OOI.download_netCDF_files(netCDF_datasets, save_dir=save_dir)

Downloading file 1 of 7: ooi/areed@whoi.edu/20200804T213650353Z-CP01CNSM-RID27-03-CTDBPC000-recovered_inst-ctdbp_cdef_instrument_recovered/deployment0011_CP01CNSM-RID27-03-CTDBPC000-recovered_inst-ctdbp_cdef_instrument_recovered_20190406T144517-20190926T161808.nc 

Downloading file 2 of 7: ooi/areed@whoi.edu/20200804T213650353Z-CP01CNSM-RID27-03-CTDBPC000-recovered_inst-ctdbp_cdef_instrument_recovered/deployment0008_CP01CNSM-RID27-03-CTDBPC000-recovered_inst-ctdbp_cdef_instrument_recovered_20171029T141519-20180329T190320.nc 

Downloading file 3 of 7: ooi/areed@whoi.edu/20200804T213650353Z-CP01CNSM-RID27-03-CTDBPC000-recovered_inst-ctdbp_cdef_instrument_recovered/deployment0007_CP01CNSM-RID27-03-CTDBPC000-recovered_inst-ctdbp_cdef_instrument_recovered_20170609T142931-20171101T202931.nc 

Downloading file 4 of 7: ooi/areed@whoi.edu/20200804T213650353Z-CP01CNSM-RID27-03-CTDBPC000-recovered_inst-ctdbp_cdef_instrument_recovered/deployment0006_CP01CNSM-RID27-03-CTDBPC000-recovered_inst-ctdbp

---
## Open netCDF Datasets
This section is still in development. OOI makes use of overlapping deployments: a replacement mooring is deployed before the mooring currently in the water is recovered. This typically results in several days overlap of data for a given mooring, allowing for direct comparision between two deployed instruments at the same location. 

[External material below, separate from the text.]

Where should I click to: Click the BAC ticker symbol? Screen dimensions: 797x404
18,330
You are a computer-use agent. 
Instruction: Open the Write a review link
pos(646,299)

However, this is complicated by the way ```xarray``` handles indexing, which disallows overlapping time dimensions as a primary index. This can be avoided by concatenating but beware: this requires loading _all_ data into memory, and for large datasets (such as for profilers) you will run out of memory before the dataset is fully concatentated. 

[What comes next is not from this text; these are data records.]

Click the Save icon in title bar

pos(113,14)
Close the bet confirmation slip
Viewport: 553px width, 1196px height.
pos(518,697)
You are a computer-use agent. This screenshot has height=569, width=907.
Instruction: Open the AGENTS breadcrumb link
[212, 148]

The alternative is to pass a ```preprocess``` routine into the ```xarray.open_mfdataset``` method which trims deployments based on start and end times of the preceding and following deployments to avoid overlaps. This is the approach I've taken to developing the method to facilitate opening multiple deployments as a single multidimensional dataset.